Pakistan’s long-term power generation capacity strategy has shortcomings ranging from an excessively ambitious demand growth projection, adding costly and unsustainable electricity, and prioritizing coal over renewable energy, the Institute of Energy Economics and Financial Analysis (IEEFA) concluded in a report published Thursday with funding from the Climate Justice and Clean Energy Alliance.
Power demand growth projections under the Integrated Generation Capacity Enhancement Plan-2047 [IGCEP-2047] are too strong and do not take into account the effects of COVID-19, said IEEFA in the study entitled ‘Pakistan’s danger of overcapacity and costly power locking.’
The IGCEP predicts that GDP growth will rise from 4 percent by 2020 to 5.5 percent by 2025, and will continue at this pace until 2047. Even before COVID-19, the IGCEP ‘s medium demand growth projection was too premature but the pandemic made it much more outdated, it said.
This could lead to long-term risks of locking in overcapacity, a problem already encountered in China, India, Indonesia, and Bangladesh – nations that overestimated their rise in demand.
Because of the excessively ambitious rise in power demand by the IGCEP, it is expected to develop more power capacity than required, the IEEFA cautioned, adding that the country’s long-term energy strategy may not match up to the government’s specified values of efficiency and affordability.

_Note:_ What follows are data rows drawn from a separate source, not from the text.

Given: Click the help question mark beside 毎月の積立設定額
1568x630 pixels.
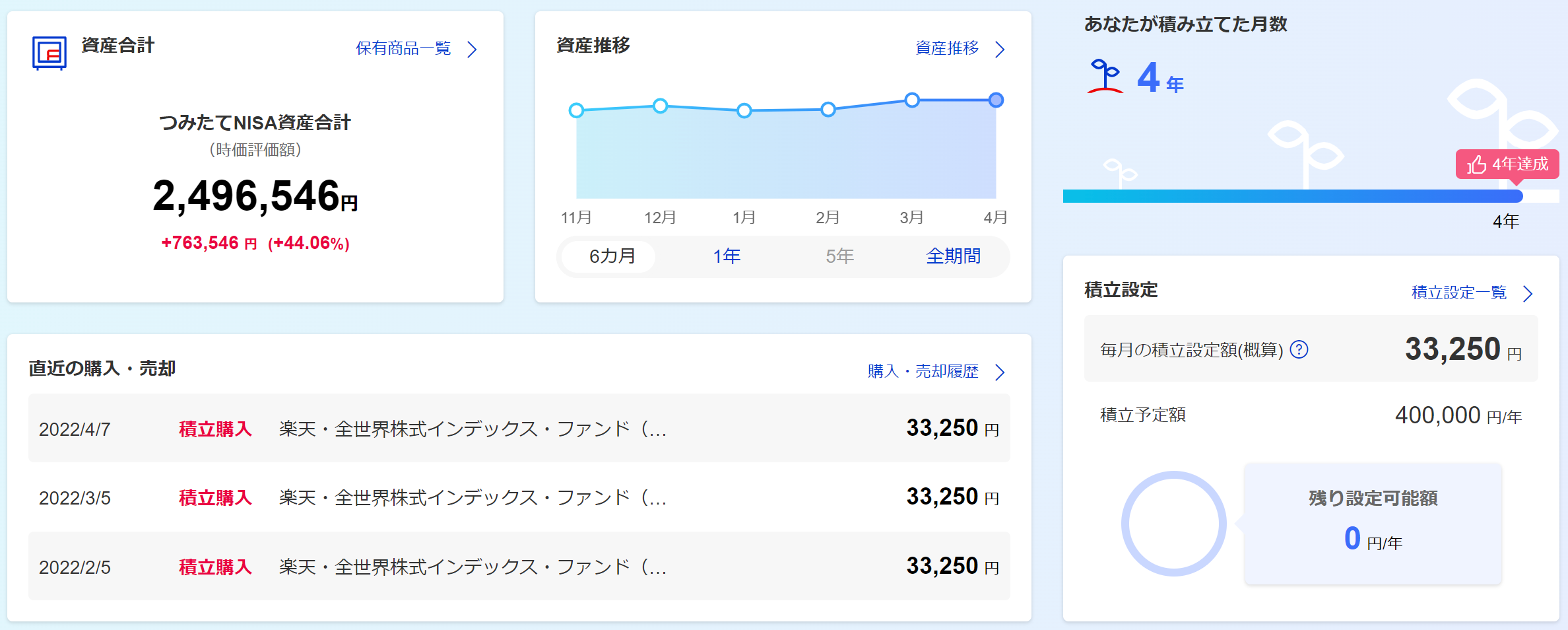Looking at the screenshot, I should (x=1299, y=349).
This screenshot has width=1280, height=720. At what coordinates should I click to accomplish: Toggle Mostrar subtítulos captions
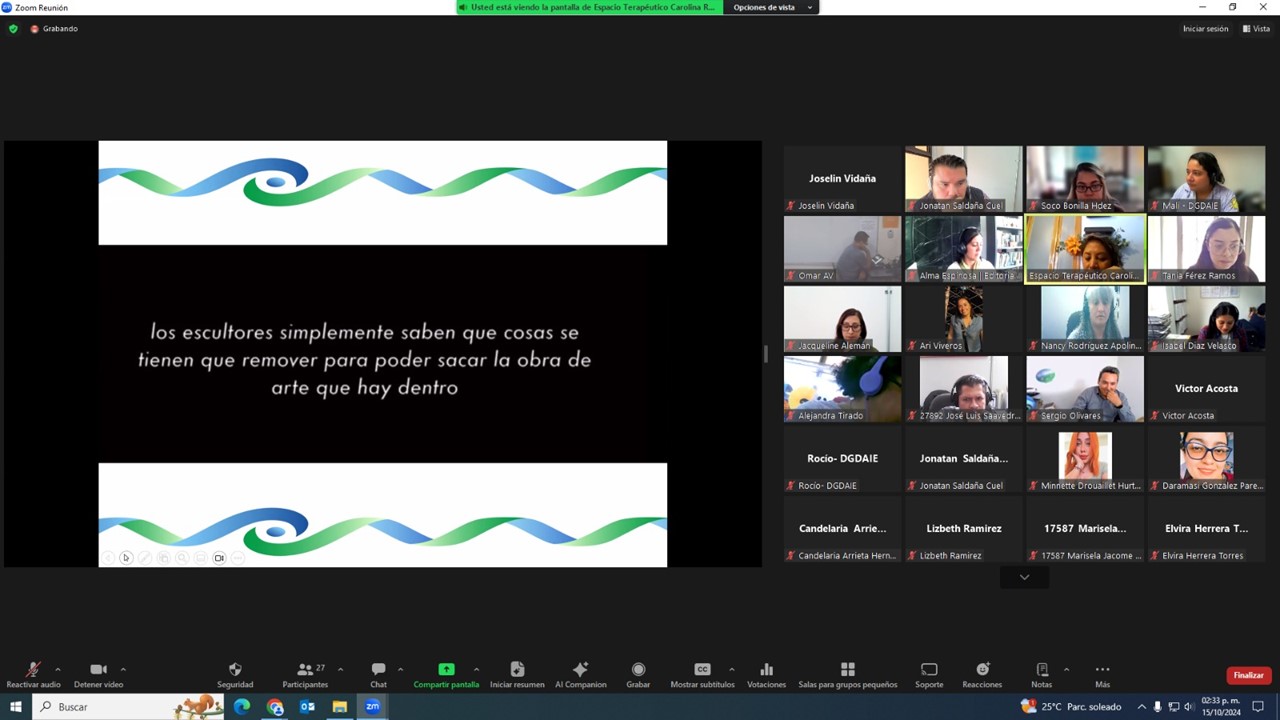pyautogui.click(x=702, y=670)
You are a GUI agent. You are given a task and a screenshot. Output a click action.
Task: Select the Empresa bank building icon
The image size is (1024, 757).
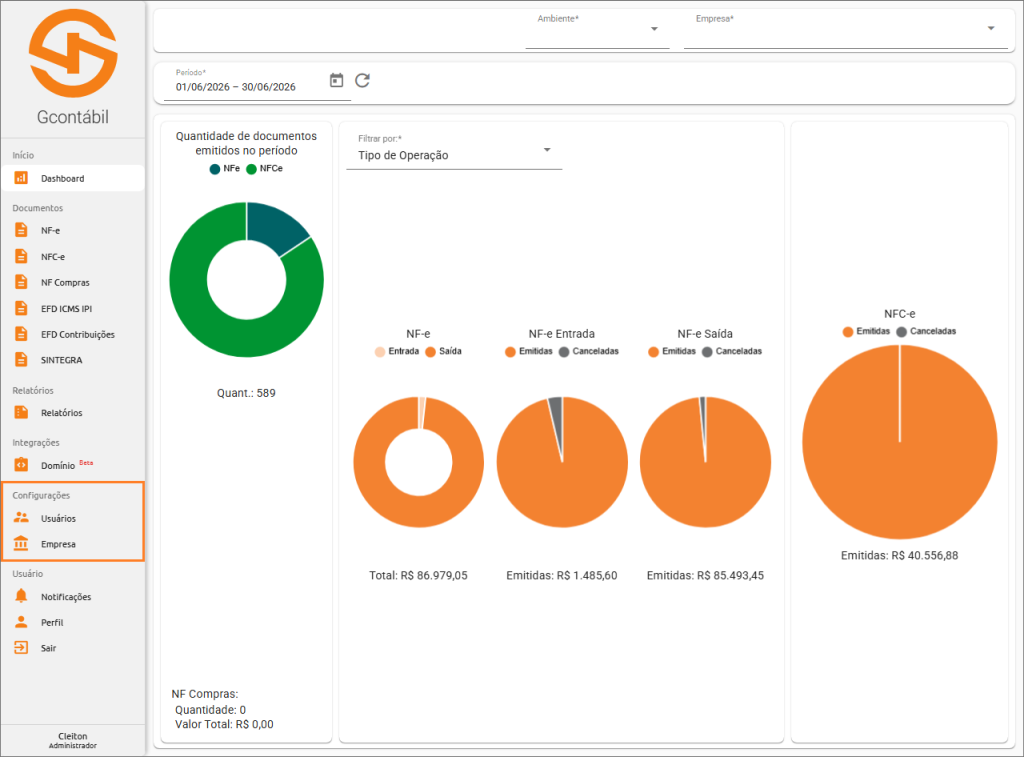pos(21,543)
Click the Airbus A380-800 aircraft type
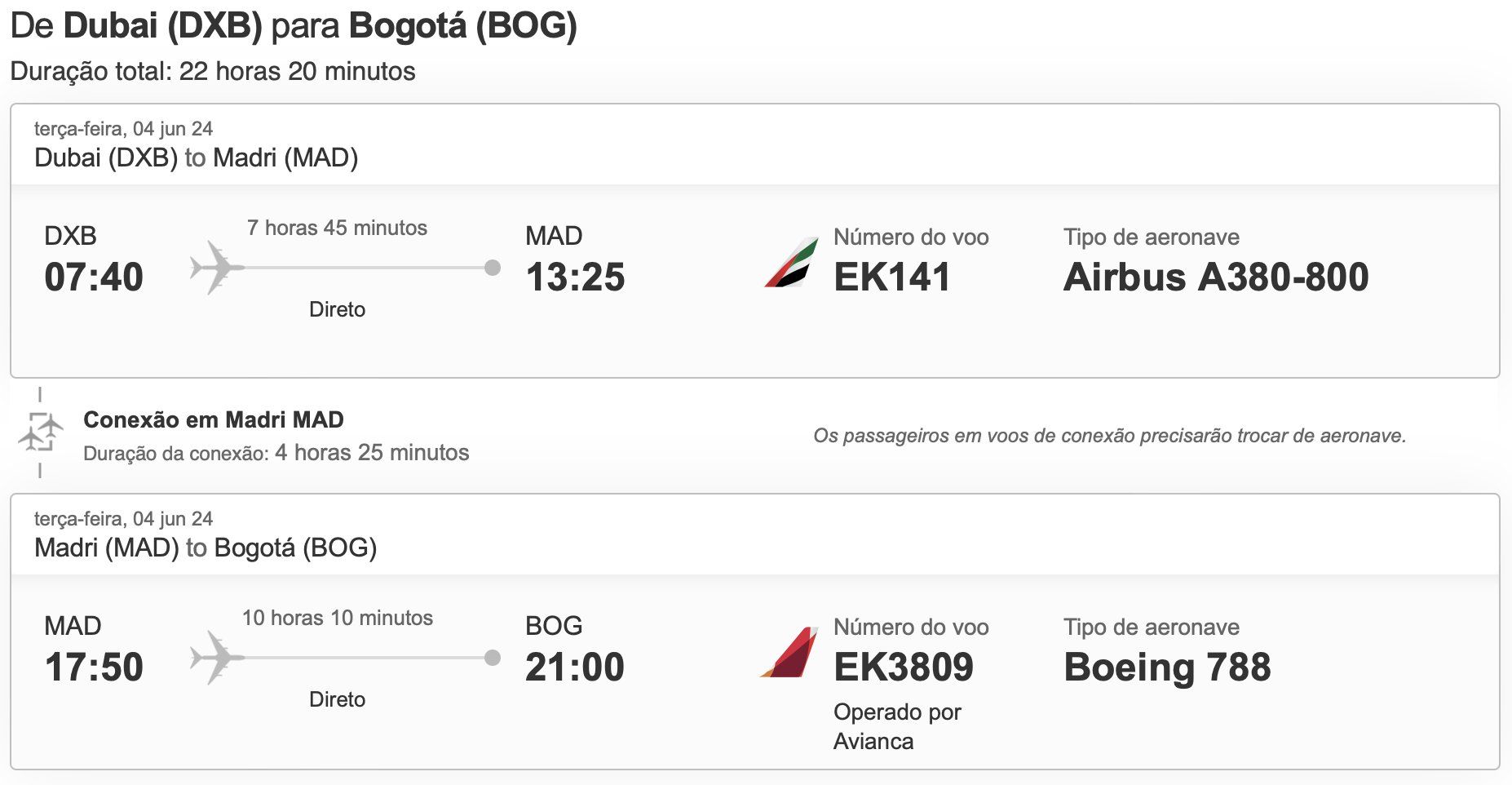1512x785 pixels. tap(1216, 277)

The idea of sustainability of Pakistan’s government can not be followed if the power grid is locked in long-term overcapacity – capacity payments to idle plants are already a challenge and will become much more unsustainable if more overcapacity were locked in, the author of the report, Simon Nicholas stated.
Despite the fact that wind and solar were already Pakistan’s cheapest producing sources of power and would be much cheaper in the 2030s and 2040s, he said the IGCEP had ignored new renewable energy in its plan after 2030.